A: Even though your landlord is in bankruptcy, you still have to make your monthly rent payments under your commercial lease. But you’re smart to think about who should get that check. In most cases involving bankruptcy proceedings, you will get a notice from the court indicating whether a receiver or other person has been put in place to manage the property and telling you who gets your rent check.
You never have a “free” rent period when you rent property and your lease provides for a payment amount that is due. Your lease obligates you to pay rent on a monthly basis and if you fail to pay rent, your landlord has the right to give you notice and evict you from your space.
You should talk to a real estate attorney and get some real estate advice and talk about the specifics of your situation and go over any documentation you have received from the bankruptcy court.
The good news is that any purchaser of the building is usually happy to keep current tenants in place. A fully leased and occupied building is better than a building that is vacant. However, the bankruptcy court has wide latitude in deciding whether to keep leases in place and it is possible that the bankruptcy court would terminate leases at the property to allow a different use or a sale of the building.
If the building is sold with the leases in place, the subsequent buyer is generally required to honor the leases in place for their term.

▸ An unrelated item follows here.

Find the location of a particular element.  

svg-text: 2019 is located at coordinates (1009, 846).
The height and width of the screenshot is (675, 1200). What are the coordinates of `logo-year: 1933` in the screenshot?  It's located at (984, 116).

But if the bankruptcy results in the lender taking over the building, the lender could remove some or all of the tenants in the building.
If during your time in the building you obtained a document from the lender that the lender would keep you as tenant so long as you are not in default under your lease, you are safe. But if you did not and your lender granted your landlord a loan before you became a tenant at the property, the lender may not have a legal obligation to honor the lease.
The bad news is that your security deposit might be lost. In many cases, commercial leases provide for the security deposit to be given to the building owner and the building owner has the ability to commingle the money with other money used for the operation of the building. When money is commingled and the owner files for bankruptcy, you, as a tenant in the building, may become an unsecured creditor of the landlord and if there are no funds to pay off unsecured creditors, you may lose that security deposit.
If you wind up with a subsequent landlord in the building, that landlord may decide (for goodwill purposes) to honor the security deposit you had under your lease. The new landlord may not have a legal obligation to honor that amount owed unless the laws in your state provide that a security deposit payment to a landlord must be honored by a subsequent landlord or owner of the building.
There may be differing scenarios for your circumstances, and for these reasons you might want to discuss this issue further with a real estate attorney, particularly if the security deposit you gave the landlord is a substantial.